Hong Kong lifts quarantine measures after economy takes a beating

Hong Kong lifts quarantine measures after economy takes a beating

Hong Kong is lifting its strict hotel quarantine for inbound travelers that has eroded the city’s status as a financial center, hammered the economy and caused an exodus of residents.

The policy of quarantining visitors and residents at one point for three weeks in a hotel had been in effect for two and a half years, effectively cutting off the city from the rest of the world and mainland China.

John Lee, the city’s chief executive, said the quarantine requirement would be lifted from Monday, but travelers would be subject to testing and monitoring three days after landing.

“We need to provide as much space as possible to enable connectivity to the world so that we can have economic momentum and reduce inconvenience to arriving travelers,” Lee said Friday.

Hong Kong has been forced to implement a version of Beijing’s stifling zero-Covid-19 policy, though it has escaped the strict lockdowns that have paralyzed Chinese megacities.

But after a devastating wave of the Omicron variant swept through the city and a change of leadership, authorities have slowly eased restrictions. Currently, travelers have to stay in a hotel for three days.

Friday’s announcement followed intensive lobbying by both the international and local business community.

“Business is suffering greatly due to the inability to travel,” said a senior executive at a Hong Kong-listed developer. “General economic sentiment is very bad and needs a major rebound.”

The policy change also precedes a major financial forum and the return of the Rugby Sevens tournament in early November. City leaders hope the events will draw businesses back into Chinese territory.

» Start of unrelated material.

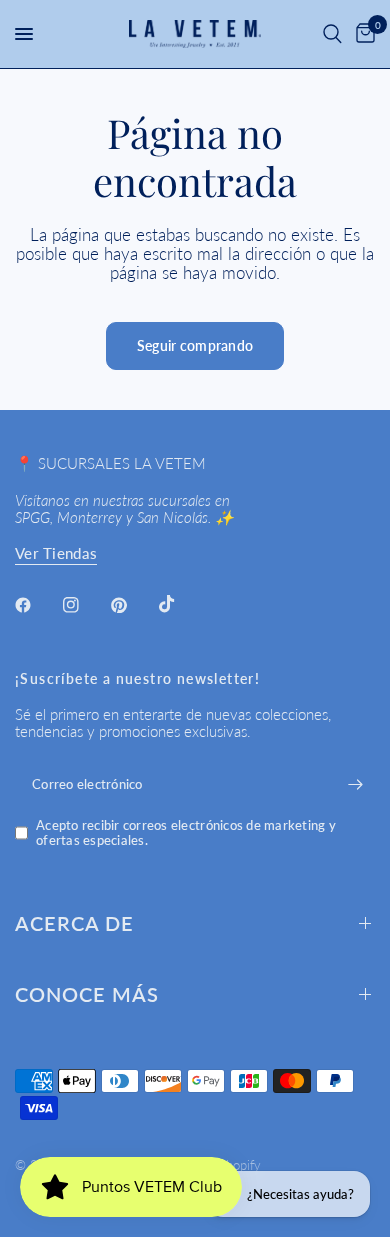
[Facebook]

Beijing appeared to authorize Hong Kong authorities on Tuesday to relax border measures. Huang Liuquan, the deputy head of the Hong Kong and Macau Affairs Office of the State Council, said it would be “understandable” if officials relaxed restrictions.

Passengers who test positive on arrival must isolate themselves at home, in a hotel or in a community isolation center.

But travelers no longer need to take a PCR test 48 hours before arriving in Hong Kong and are allowed to self-check for three days. But they will still be banned from restaurants and bars during that period.